Patients receiving hemodialysis suffer from an excess morbidity and mortality largely related to CV events (44). Unfortunately, controlled clinical outcome trials investigating the effects of intensified dialysis (45), lipid-lowering (46), or phosphate-binder choice (47) in patients receiving dialysis did not enhance survival or reduce the risk of CV events. The recognition, description, and characterization of the functional humoral mineralization system appears relevant, as it may help to better understand the pathophysiology and mechanisms involved in CV events in patients with CKD (22,23). Of note, the T₅₀ test improved prediction despite the inclusion of clinical variables like “history of myocardial infarction” and “history of PVEs” which are strongly associated with future events and could therefore have considerably weakened the predictive value of the T₅₀ test, as CV events may be in its “causal pathway.” It is tempting to speculate that going forward, the T₅₀ test may guide multimodal and personalized interventions with the aim to e.g., co-ordinate meaningful phosphate-lowering and magnesium- and bicarbonate-increasing interventions.

Although the precise mechanism(s) which links T₅₀ with outcome has not been elucidated in our study, the nature of the test indicates a role of the propensity of serum to form calcium phosphate nanocrystals.

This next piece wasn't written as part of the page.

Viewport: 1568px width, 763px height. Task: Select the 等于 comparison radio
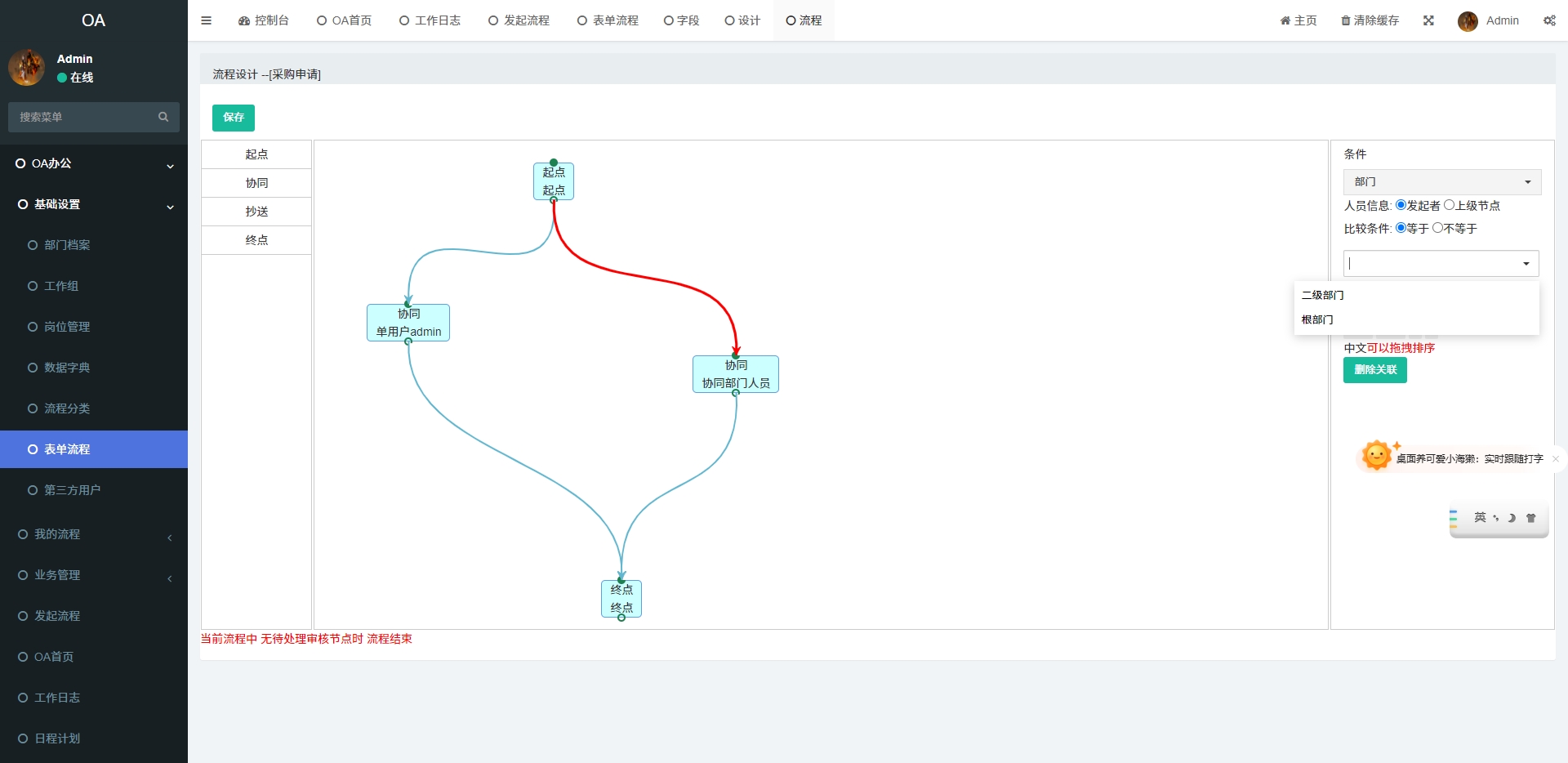[1401, 228]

Limitations of our analysis include that the EVOLVE trial only studied patients with moderate-to-severe secondary hyperparathyroidism receiving hemodialysis; hence, the findings reported here may not extend to other clinical settings, including patients new to dialysis, patients with mild-to-moderate CKD, or patients with only mild disturbances of mineral metabolism. This post hoc analysis also precludes conclusions concerning the causality of our findings. A further shortcoming is that vascular calcification itself was not evaluated in EVOLVE. Although the NRI and IDI were statistically significant, their magnitude as well as the magnitude of the c-statistic was modest. Finally, we only evaluated the predictive value of T₅₀ testing on baseline samples. Longitudinal T₅₀ testing could improve diagnostic accuracy. Major strengths of our study include the large sample size, diverse by age, sex, race/ethnicity, and geographic origin; detailed clinical characterization; and adjudication of CV end points.

In summary, we observed associations between lower T₅₀ and higher risk of death, MI, and PVE in patients of the EVOLVE trial. The nature of the T₅₀ test indicates that pathologic disturbances of serum-based calcification resistance provide a mechanism which links T₅₀ to the pronounced morbidity and mortality in patients receiving hemodialysis. Prospective interventional studies are needed to determine whether these associations can be causally linked.

Disclosures

A.P. is an employee and stock holder of Calciscon. W.J.-D. is a stock holder of Calciscon; G.M.C. reports to receive grant support from Amgen; E.R.S. reports to hold stock in Calciscon and to receive grant support from Amgen and Baxter. J.F. reports consulting fees from Chugai, Bayer, Fresenius, Vifor, and lecture fees from Amgen, Vifor, Fresenius, Shire. P.P. reports lecture fees from Amgen. G.A.B. reports consulting fees from Amgen and to own stock in Ardelyx; X.M. is an employee of Amgen. M.B. is a part-time employee of Calciscon. S.A. has nothing to disclose. Rheinisch-Westfälische-Technische Hochschule Aachen, University of Aachen, Germany has submitted a patent regarding the T₅₀ test, licenced to Calciscon. This study was supported by a grant from Amgen for the measurement of T₅₀, which was carried out in the research lab of A.P. Ethical approval: None required for this ancillary post hoc analysis.